El ascenso y lo que vino después —en lugar de "caída", digamos que fue una"estabilización"— ha sido ingeniosamente documentado en un nuevo libro titulado The Cartiers (Los Cartier) de Francesca Cartier Brickell, miembro familiar de la sexta generación.
Hace varios años, Brickell descubrió un baúl lleno de correspondencia familiar en la bodega de su abuelo y lo usó como punto de partida para hacer una crónica de su ilustre familia.
Todo un siglo de riqueza pasó por manos de los Cartier
Lo que evita que el libro sea un recuento más de la historia de la empresa, de una generación a otra, es que el negocio familiar dependía de la cambiante fortuna de los super ricos del mundo. Como resultado, la historia de la familia Cartier es la historia de la creación de riqueza en los siglos XIX y XX a medida que avanzaba en oleadas de país a país.

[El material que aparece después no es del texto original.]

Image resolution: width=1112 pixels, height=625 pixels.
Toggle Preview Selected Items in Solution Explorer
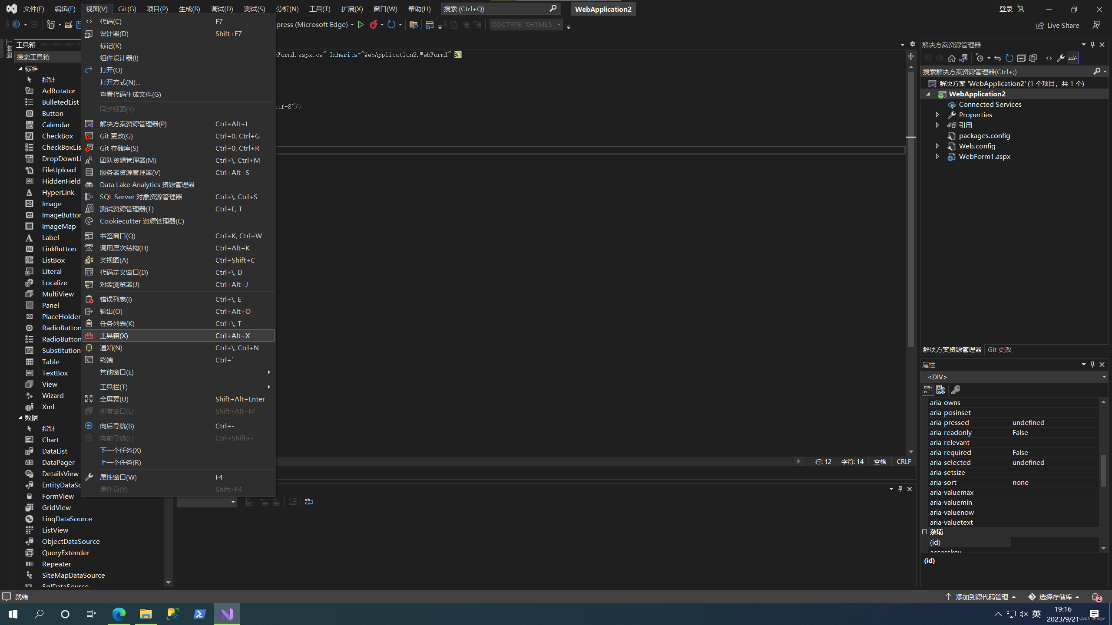pos(1072,58)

La riqueza masiva, al menos desde la perspectiva de los Cartier, a menudo era un juego de suma cero: los rusos compraron hasta que los bolcheviques llegaron al poder, momento en el que los estadounidenses intervinieron. Después del golpe de la Depresión, los estadounidenses se retiraron, al menos por un tiempo, y fueron reemplazados por celebridades y orientales enriquecidos por el petróleo.
Cartier logró beneficiarse tanto de los buenos tiempos como de los malos. La compañía vendía joyas a precios minoristas a sus clientes ricos y luego las compraba al por mayor (o las vendería a comisión) una vez que esos mismos clientes colapsaban ante tiempos difíciles. "Las mismas grandes duquesas que compraban tiaras de diamantes y petillos de zafiro antes de la guerra", escribe Brickell, "ahora las vendían de vuelta, a menudo piedra por piedra preciosa, solo para sobrevivir".
Patrocinio real
La dinastía Cartier fue fundada a fines de la década de 1840 por Louis-Francois Cartier. Su pequeña tienda parisina, donde vendía principalmente chucherías, despegó solo cuando comenzó a disfrutar del patrocinio de la princesa Mathilde Bonaparte, la sobrina de Napoleón I.
Inicialmente, la princesa necesitaba reparar un collar, pero pronto se convirtió en cliente asidua, y compró más de 200 artículos. A pesar de que la primera base de clientes de Cartier fue eliminada después de que Napoleón III abdicó tras la guerra franco-prusiana, la compañía continuó expandiéndose gracias al hijo de Louis-François, Alfred, quien se casó con una heredera de una fortuna manufacturera.
Alfred trabajó inicialmente en Londres después de la guerra franco-prusiana "como intermediario entre exiliados franceses obligados a vender sus gemas para pagar sus nuevas vidas y la aristocracia inglesa cuyos rituales diarios exigían un cambio de joyas para cada comida", escribe Brickell. Después de regresar a París, se expandió hasta que la compañía contó con varios príncipes y princesas entre su clientela.
Dominio mundial
A pesar de que Cartier vendía grandes joyas a personas importantes, ocupaba un segundo o tercer lugar distante, tras compañías como Boucheron, Fabergé e incluso Tiffany. La próxima generación de hijos de Cartier, Louis, quien se casó primero con una heredera francesa, y luego con una heredera húngara; Pierre, quien se casó con una heredera estadounidense; y Jacques, quien hizo lo mismo, fue la que elevó a Cartier a nivel de potencia mundial.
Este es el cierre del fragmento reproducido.